I've encountered a problem using the xerces-dom library:
When you're adding a comments to the xml-tree like:
DOMDocument* doc = impl->createDocument(0, L"root", 0);
DOMElement* root = doc->getDocumentElement();
DOMComment* com1 = doc->createComment(L"SetA -- DataA");
DOMComment* com2 = doc->createComment(L"SetB -- DataB");
doc->insertBefore(com1, root);
doc->insertBefore(com2, root);
That will create the following xml-tree:
<?xml version="1.0" encoding="UTF-8" standalone="false"?>
<!--SetA -- DataA-->
<!--SetB -- DataB-->
<root/>
which is indeed invalid xml.
The same can be done with processing instructions by using ?>
as data:
DOMProcessingInstruction procInstr = doc->createProcessingInstruction(L"target", L"?>");
My question:
Is there a way i can configure xerces to not create these kind of comments or do i have to check for these things myself?
And my other question: Why isn't it possible to just always escape characters like <>&'"
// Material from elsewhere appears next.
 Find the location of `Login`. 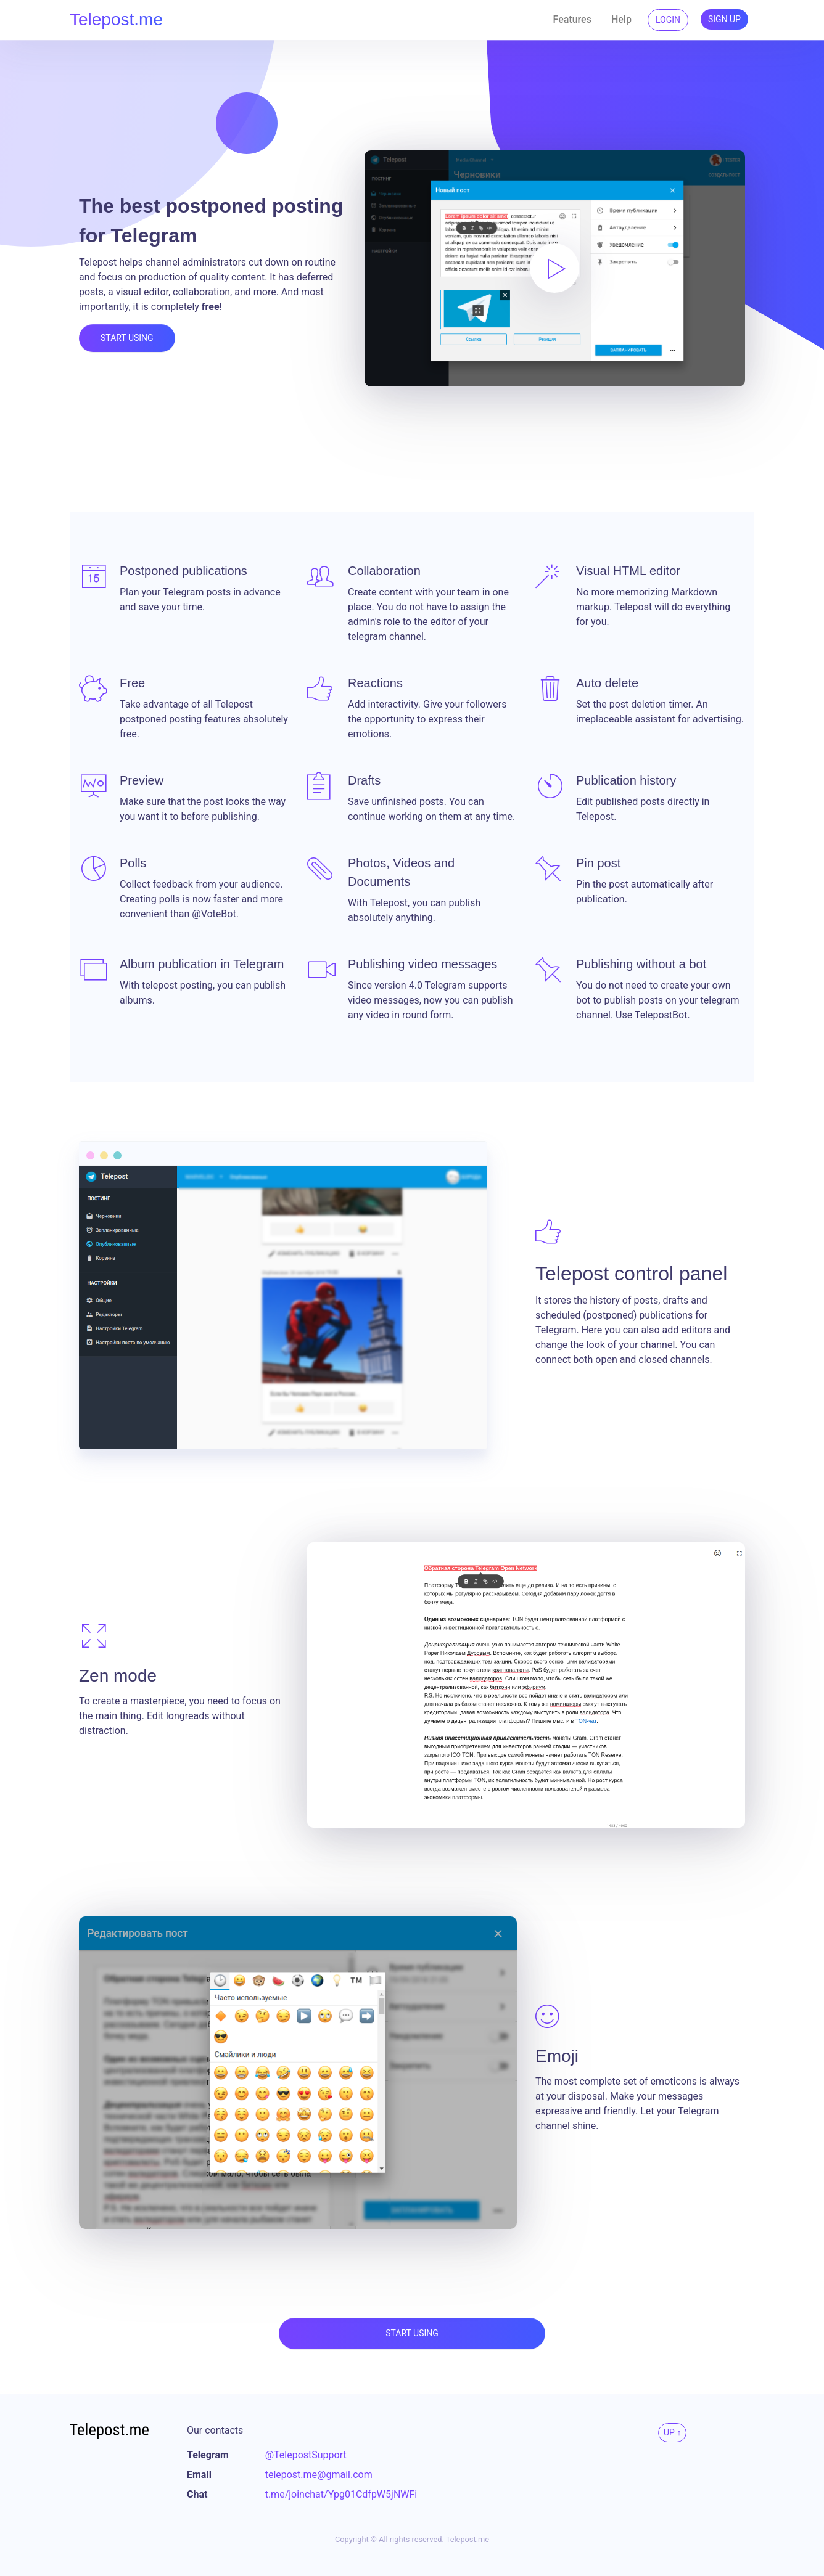

Login is located at coordinates (668, 20).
, even in comments and processing instructions, in order to avoid these kind of problems?
A DOMDocument is not an XML document. It is supposed to represent one, but it is conceivable that a valid DOM may not be serializable into a valid XML document (the converse should be less likely). Indeed this appears to be the case here:
Neither the Level 1 or Level2 two specs say anything about this, but the Level 3 DOM specification added this sentence about the DOMComment interface:
No lexical check is done on the content of a comment and it is therefore possible to have the character sequence "--" (double-hyphen) in the content, which is illegal in a comment per section 2.5 of [XML 1.0]. The presence of this character sequence must generate a fatal error during serialization.
So Xerces is operating within the DOM Level 3 specification even if it accepts a comment with '--' in it, as long as it bombs if you go to serialize it.
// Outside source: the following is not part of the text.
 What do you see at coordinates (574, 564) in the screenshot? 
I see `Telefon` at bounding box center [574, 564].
Not a great situation, but it makes sense because DOM was originally intended to represent XML Documents that have been read in, not to create new ones. So it is liberal in what it can represent. Fine for reading - a DOMComment can represent anything (and more) the XML document can, but a bit annoying that it doesn't catch the invalid string when you createComment()
.
Checking DOMDocumentImpl.cpp we see:
DOMComment *DOMDocumentImpl::createComment(const XMLCh *data)
{
return new (this, DOMMemoryManager::COMMENT_OBJECT) DOMCommentImpl(this, data);
}
And in DOMCommentImpl.cpp we have just:
DOMCommentImpl::DOMCommentImpl(DOMDocument *ownerDoc, const XMLCh *dat)
: fNode(ownerDoc), fCharacterData(ownerDoc, dat)
{
fNode.setIsLeafNode(true);
}
Finally we see in DOMCharacterDataImpl.cpp that there is no chance of validation up front - it just saves the user provided string without checking it.
DOMCharacterDataImpl::DOMCharacterDataImpl(DOMDocument *doc, const XMLCh *dat)
{
fDoc = (DOMDocumentImpl*)doc;
XMLSize_t len=XMLString::stringLen(dat);
fDataBuf = fDoc->popBuffer(len+1);
if (!fDataBuf)
fDataBuf = new (fDoc) DOMBuffer(fDoc, len+15);
fDataBuf->set(dat, len);
}
Sadly, no Xerces does not have an option or even a nice hook to check this for you. And because the Level 3 spec seems to demand that "No lexical check is done", it probably isn't even legal to add one.
The answer to your second question is simpler to answer: Because that's the way they wanted it defined it. See the XML 1.1 spec for example:
Comments
[15] Comment ::= '<!--' ((Char - '-') | ('-' (Char - '-')))* '-->'
It is similar for PIs.
The grammar simply does not allow for escapes. Seems about right: baroque and broke.
Maybe there is a way to catch the error on serialization or normalization, but I wasn't able to confirm whether Xerces 3.1 can. To be safe I think the best way is to wrap createComment()
and check for it before creating the node, or walk the tree and check it yourself.